City Lit Blog

City Lit stories – Marsha Dunstan

Story added 8th Oct 2018

Marsha Dunstan photographing in Regents Park, London, April 2018, as part of her 'Pink Tree' series (Photo: Dominic Harris)


My City Lit – Marsha Dunstan

‘What would you really like to do?’ That was the question that went round the table one evening in 1997. “I think I’d like to draw,” I found myself saying. “Go to the City Lit,” suggested a woman called Rachel. I’d not met her before and to this day I’ve never seen again, which is a pity because I’ve never got to thank her for what turned out to be life-changing advice.

I enrolled in a six-week Saturday morning Introduction to Drawing, with no real expectations. The first five weeks were unexpectedly messy (my first encounter with charcoal) and technically interesting (perspective) but I still wasn’t too sure about it. Then, on the final day, a naked model strolled into the classroom and suddenly there was a real reason to pick up my stick of crayon. I got my first glimpse of how a life class can be just that: a class about life, a meditation on being human. I had unwittingly crossed the line from art consumer to maker. 

For the next three years, I took a life drawing or painting class one evening a week with Kate Wilson or Simon English, rushing from work in a newspaper office to the calm and concentration of the studio. It was a place to experiment and learn and to enjoy the companionship that grows out of working together with other students. The experience of learning and making was exciting – and incredibly satisfying. Things began to get serious when I took Simon’s Portfolio Drawing course. “What am I going to do next?” I asked at the end. “Go to art school,” replied Simon, writing a list of colleges on a torn-off corner of the Evening Standard. 

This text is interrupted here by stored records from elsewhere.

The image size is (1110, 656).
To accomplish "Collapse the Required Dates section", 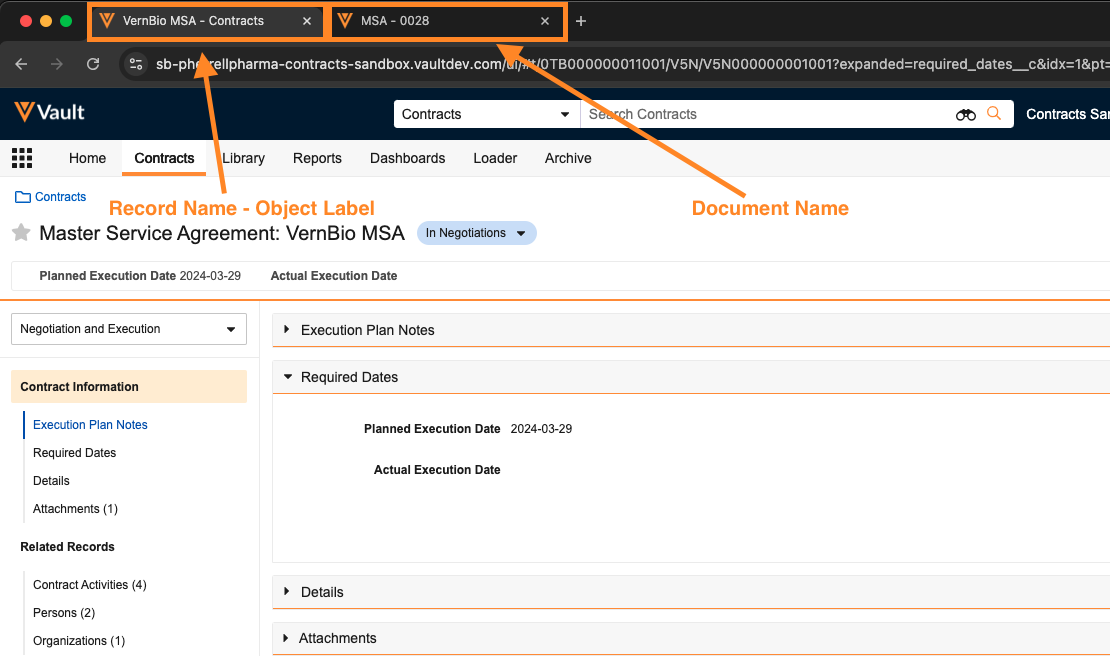I will (x=288, y=377).
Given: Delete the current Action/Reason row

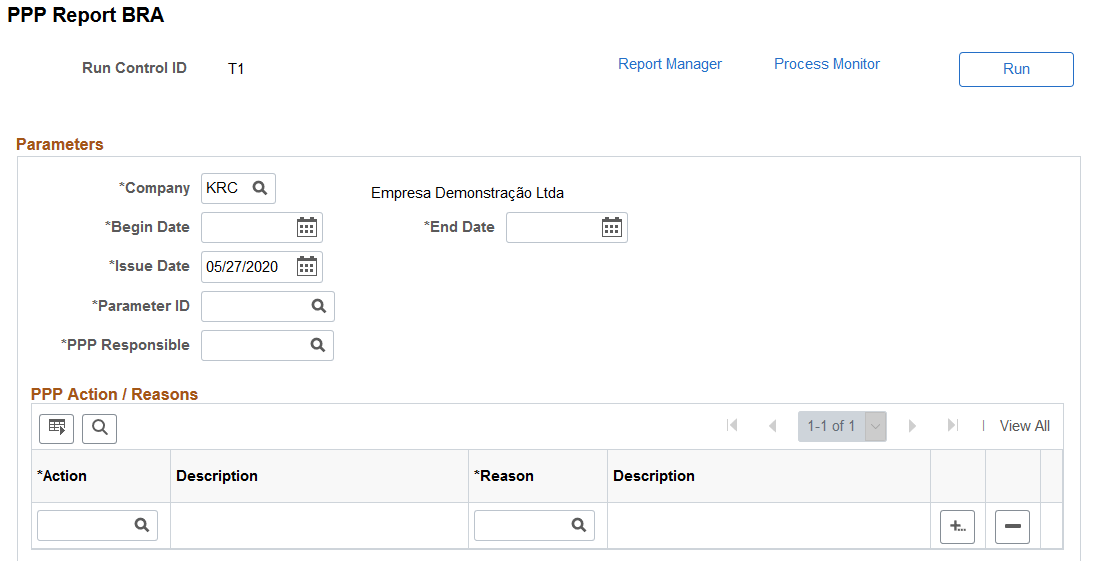Looking at the screenshot, I should (x=1012, y=526).
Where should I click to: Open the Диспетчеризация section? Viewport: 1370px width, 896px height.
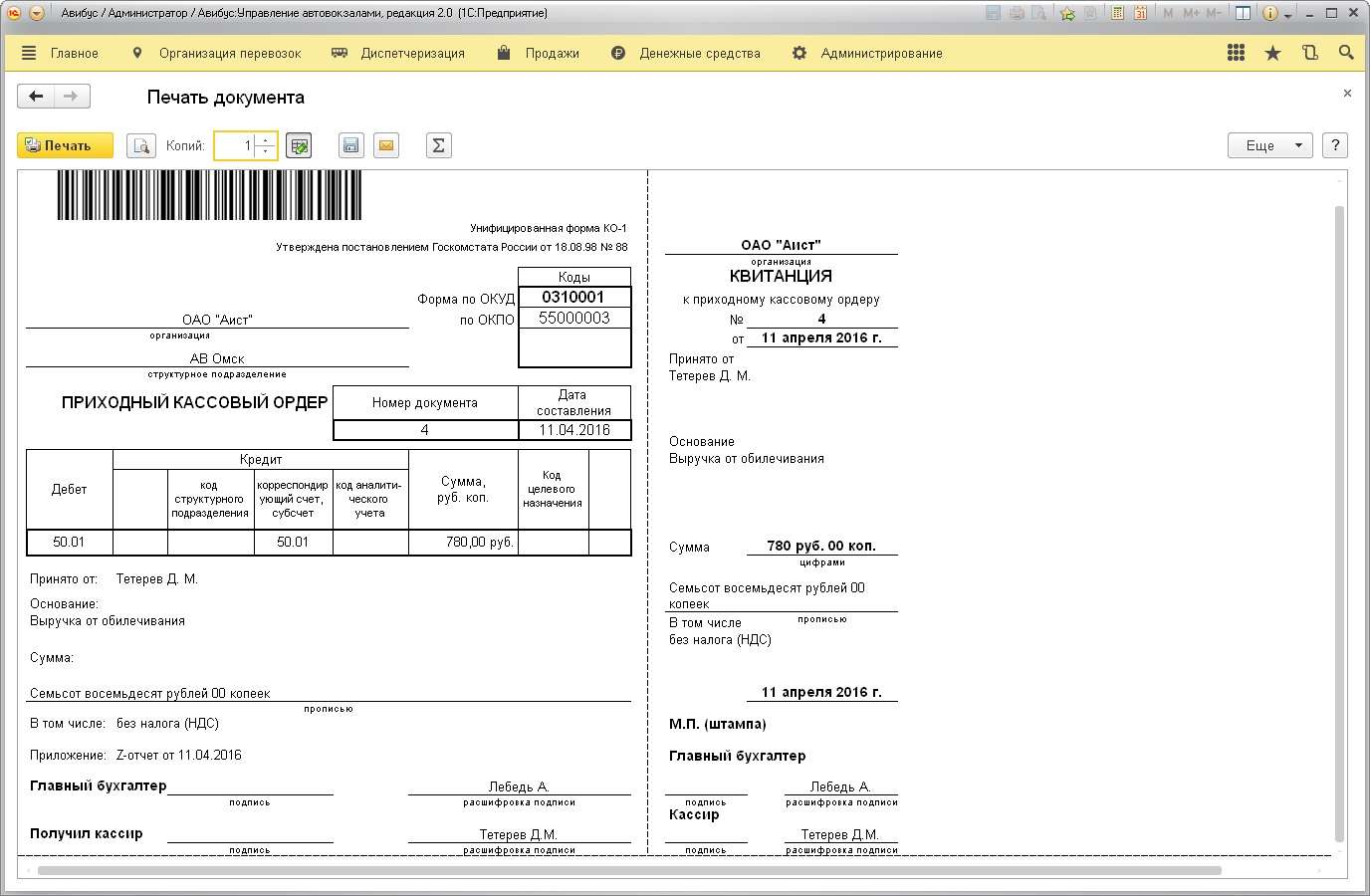pyautogui.click(x=412, y=54)
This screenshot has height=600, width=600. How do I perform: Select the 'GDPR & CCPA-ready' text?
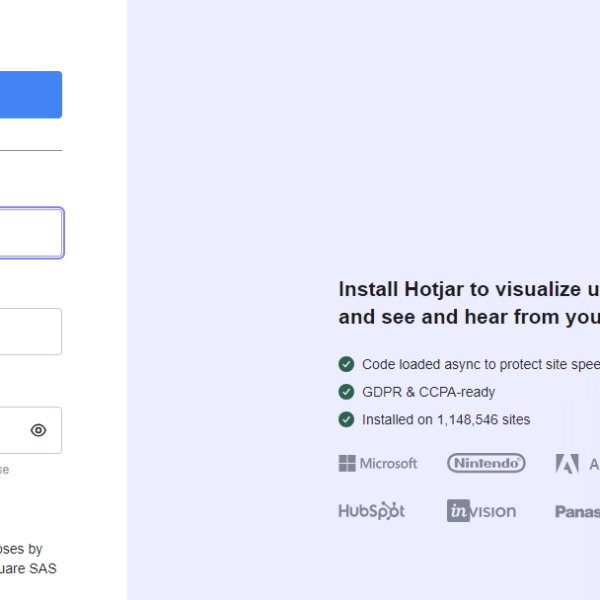[x=428, y=392]
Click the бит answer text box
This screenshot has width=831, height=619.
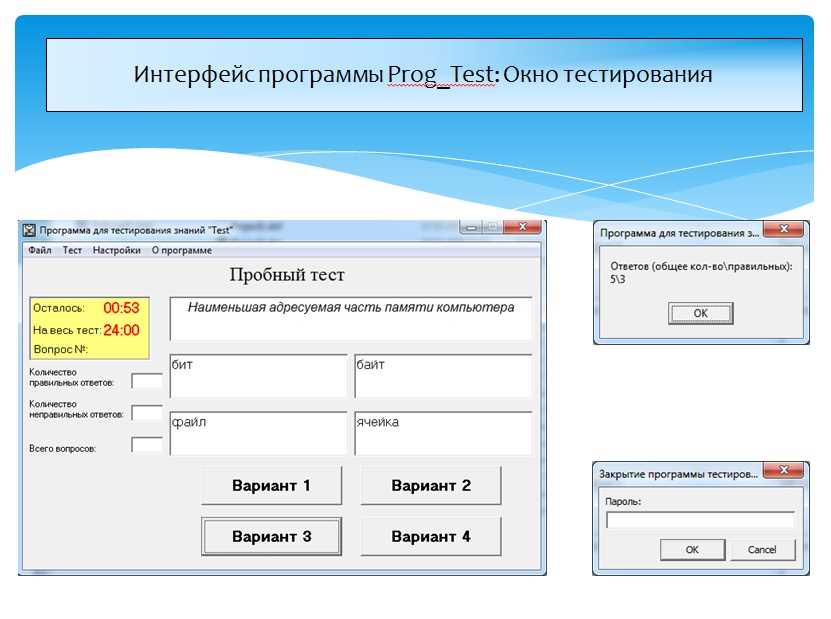pos(259,376)
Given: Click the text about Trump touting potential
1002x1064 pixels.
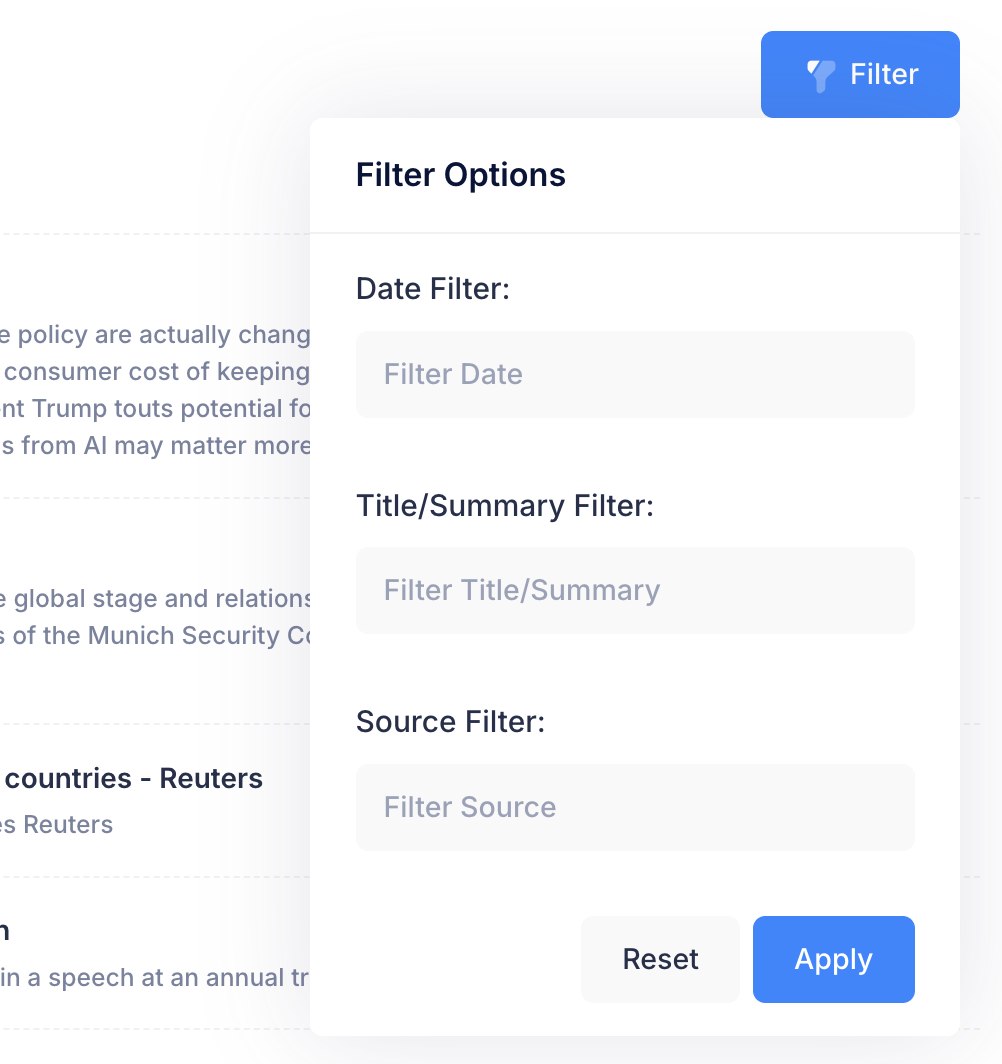Looking at the screenshot, I should coord(155,409).
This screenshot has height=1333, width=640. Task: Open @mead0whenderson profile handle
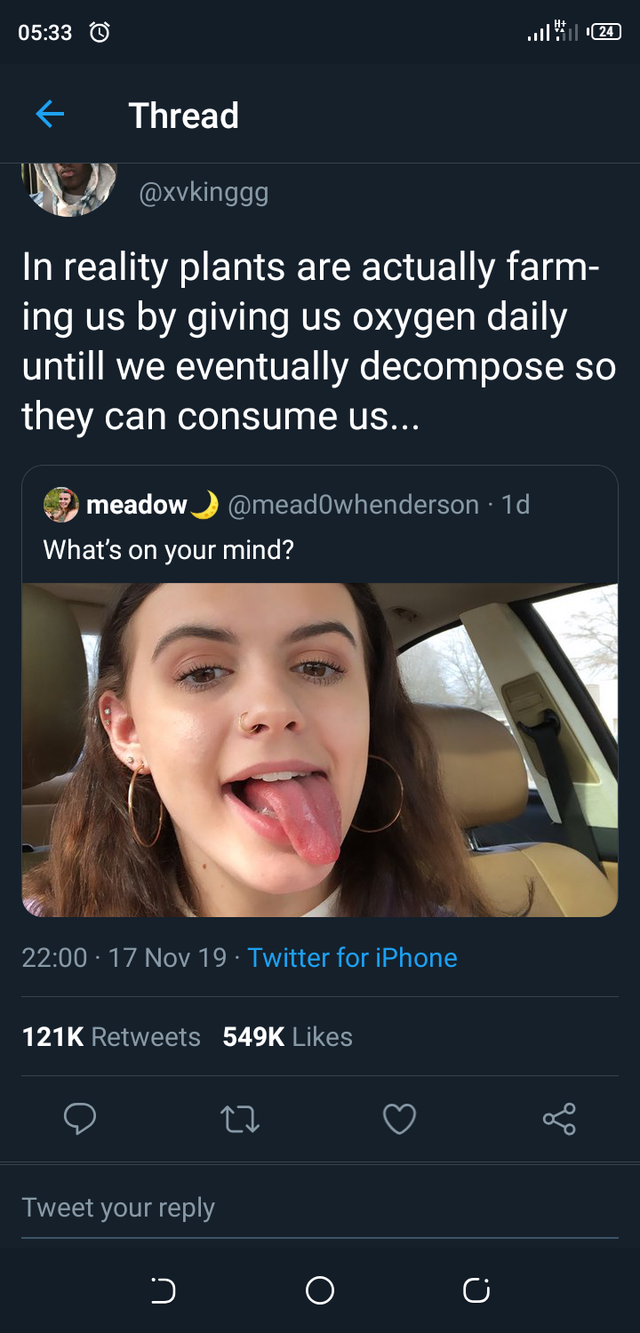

I’d dropped out of university as a restless 19-year-old. In my late 40s as a part-time student, art school was gripping, expanding and humbling. My thinking and what I learned to call my practice shifted. I wasn’t going to be the painter I’d hoped to be. Instead, I found that I could make some of what was in my head with the camera. So began a long, crab-wise learning process that has sent me back to City Lit repeatedly to learn many of the necessary practical skills and gain a broader understanding of what making lens-based work entails: advanced Photoshop, digital printing, Lightroom, video, sound and studio lighting. My tutors have included Matthew Ward, Pete Gomes, Lily Markiewicz, Kimmo Moykky and Michael Harding. Like all City Lit tutors I’ve encountered, they are expert, creative and patient, teaching ‘with’ you rather than ‘at’ you; but at the same time they are always exacting, nudging us students along to achieve our individual potential. When I finally left my full-time job because it interfered with art, I took an Excel for Beginners course so I could do my own bookkeeping as a freelancer.

All this has helped me adapt to the radical changes in journalism, my first profession, brought about by the decline of print and rise of digital and online media. Thanks to City Lit, I went on to gain a BA and MA in fine art. I now earn my living through a combination of writing and editing skills and art-based ones: building websites, providing editorial services and documentation for other artists, and exhibiting my own work.

I am hugely grateful to City Lit for giving me so many of the tools to change my life.